# WEB SCRAPING IMAGES FROM GOOGLE

Came across two methods:
1. Using Beautiful Soup
2. Using Selenium

Got stuck on Beautiful Soup so had to switch to Selenium. I found Selenium a bit more complex than Beautiful Soup, but I think it's visual output feature makes it a fascinating tool.

The Selenium package does what a human user would normally do on the web browser.
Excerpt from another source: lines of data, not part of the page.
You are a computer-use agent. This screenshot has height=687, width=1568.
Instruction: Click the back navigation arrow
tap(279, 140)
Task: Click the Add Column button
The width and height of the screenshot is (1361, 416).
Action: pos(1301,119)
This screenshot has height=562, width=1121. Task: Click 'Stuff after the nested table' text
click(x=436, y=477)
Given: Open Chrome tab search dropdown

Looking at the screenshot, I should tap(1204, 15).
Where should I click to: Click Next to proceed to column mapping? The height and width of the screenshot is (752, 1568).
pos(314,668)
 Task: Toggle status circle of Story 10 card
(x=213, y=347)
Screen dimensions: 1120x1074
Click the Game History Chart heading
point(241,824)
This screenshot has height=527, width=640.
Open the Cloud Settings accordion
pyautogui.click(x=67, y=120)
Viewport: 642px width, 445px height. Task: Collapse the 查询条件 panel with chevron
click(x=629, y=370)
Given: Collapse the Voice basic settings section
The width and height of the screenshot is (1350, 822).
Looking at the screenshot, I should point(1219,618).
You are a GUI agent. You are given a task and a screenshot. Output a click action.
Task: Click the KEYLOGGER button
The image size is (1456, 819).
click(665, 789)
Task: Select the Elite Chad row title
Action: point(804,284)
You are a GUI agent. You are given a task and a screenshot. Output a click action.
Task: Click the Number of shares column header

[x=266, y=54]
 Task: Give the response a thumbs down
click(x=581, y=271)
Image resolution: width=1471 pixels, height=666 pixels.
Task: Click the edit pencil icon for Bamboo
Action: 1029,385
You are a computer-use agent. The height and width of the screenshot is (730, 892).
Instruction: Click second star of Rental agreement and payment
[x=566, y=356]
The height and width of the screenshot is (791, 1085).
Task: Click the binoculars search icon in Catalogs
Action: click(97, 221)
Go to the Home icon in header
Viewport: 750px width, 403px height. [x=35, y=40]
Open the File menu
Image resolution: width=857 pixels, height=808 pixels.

In this case I want to go to Google Images and search for images of Dogs and store it on my desktop, Selenium would automate the process for us by specifying which image you want to download and how many images you want to download. 

### Importing libraries

In [158]:
import selenium
from selenium import webdriver
import time
import os
import requests
from PIL import Image
import io
import hashlib

### Chrome Driver Path

To use Selenium with Google Chrome we need to download a Chrome Driver, depending on the Google Chrome Version the Chrome Driver is installed. 

In [159]:
DRIVER_PATH =  '/Users/apurvasalvi/Desktop/GauguinBot/chromedriver'
wd = webdriver.Chrome(executable_path=DRIVER_PATH)
wd.get('https://google.com') 
search_box = wd.find_element_by_css_selector('input.gLFyf') #input box selector
search_box.send_keys('dogs')
wd.quit()

The above lines of code only opens the browser and gives the input query and quits.

The second phase would involve to search for the query, go to the image section and get the respective image links using css selectors. 

The third phase of the code will be to download the images from the link onto your local computer. 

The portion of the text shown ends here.